Score interpretation:

Score	Label	Action
90-100	Excellent	No action needed
70-89	Good	Minor updates recommended
50-69	Stale	Updates needed before next release
30-49	Critical	Immediate attention required
0-29	Abandoned	Full rewrite likely needed

Customization:

# Override default weights
python scripts/doc_staleness_scorer.py /path/to/repo \
  --weight-updated 0.25 \
  --weight-alignment 0.25 \
  --weight-links 0.15 \
  --weight-completeness 0.20 \
  --weight-accuracy 0.15

# Set staleness thresholds
python scripts/doc_staleness_scorer.py /path/to/repo --threshold 60

Drift Categories

Every detected drift instance is classified into one or more categories:

Structural Drift

Missing or misorganized sections. A README lacks an Installation section. An API doc is missing an entire module. A CHANGELOG has no entries for the latest version.
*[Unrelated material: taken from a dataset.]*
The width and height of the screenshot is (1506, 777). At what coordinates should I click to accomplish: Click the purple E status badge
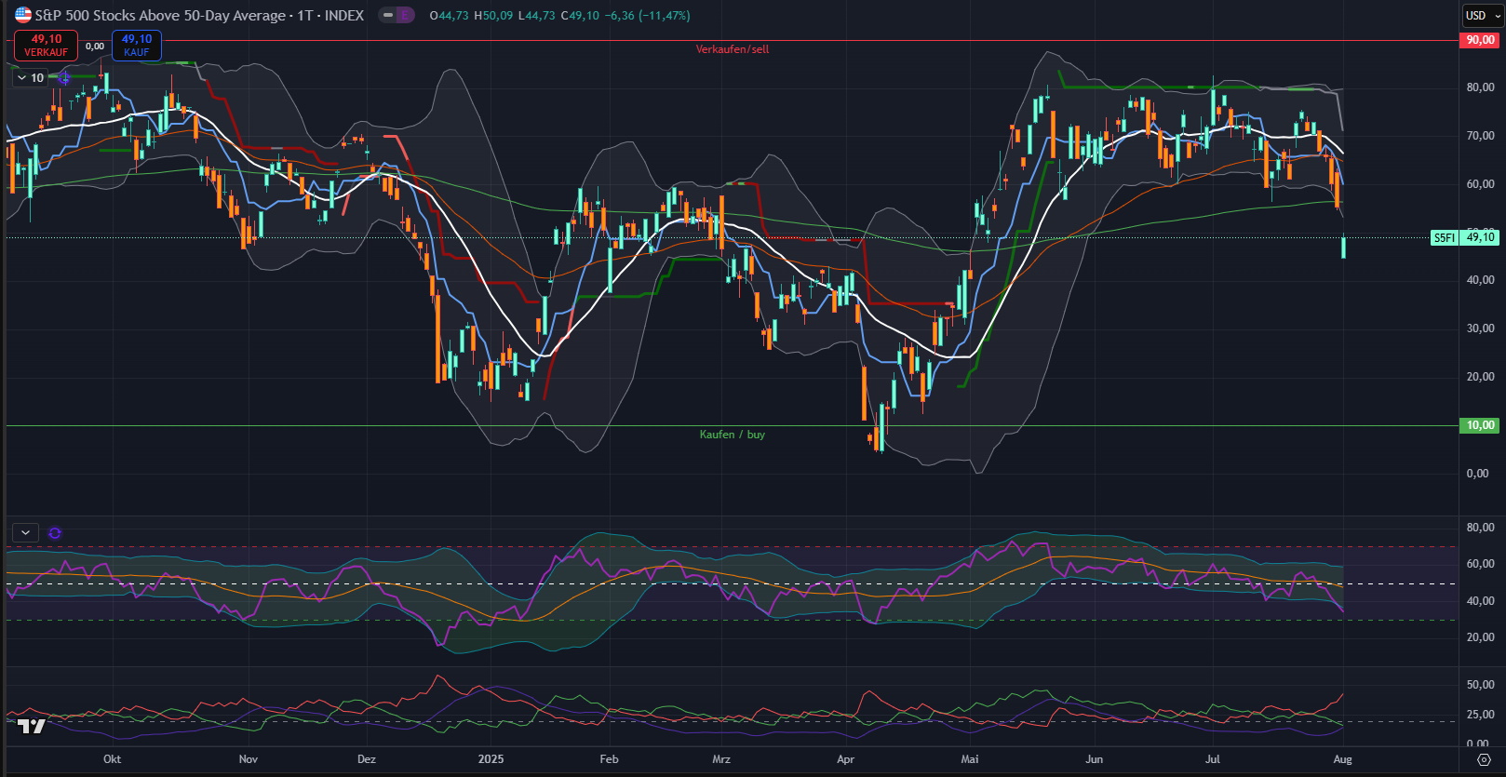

Detection: Compare actual document headings against expected headings for that document type.

Factual Drift

Incorrect information. A function signature in the docs has the wrong parameters. An installation command references a removed package. A configuration example uses deprecated options.

Detection: Cross-reference documented facts against code analysis (AST parsing, file existence, git tags).

Referential Drift

Broken references. A link points to a file that was moved. An anchor references a heading that was renamed. An image path is wrong.

Detection: Link checker validates every reference against the filesystem and document structure.

Temporal Drift

Outdated time-sensitive content. Version strings are old. "Last updated" dates are stale. "Coming soon" items that shipped months ago. Roadmap items past their target date.

Detection: Extract version strings and dates, compare against git tags, package manifests, and current date.

Semantic Drift

Technically accurate but misleading. A description says "simple REST API" when the project now has GraphQL, gRPC, and WebSocket endpoints. The architecture overview omits a major new subsystem.

Detection: Compare document topic coverage against code directory structure and file counts. Flag when code complexity has grown significantly but documentation scope has not.

Auto-Fix vs Manual-Fix Classification

Not all drift can be fixed programmatically. The tools classify each issue:

Auto-Fixable (safe to automate)

Version string updates -- replace old version with current from package manifest
Date updates -- update "last modified" timestamps
Broken local links -- suggest correct path when file was moved (git log tracks renames)
Missing table of contents entries -- generate from actual headings
Removed file references -- flag for deletion or suggest replacement

Manual-Fix Required (needs human judgment)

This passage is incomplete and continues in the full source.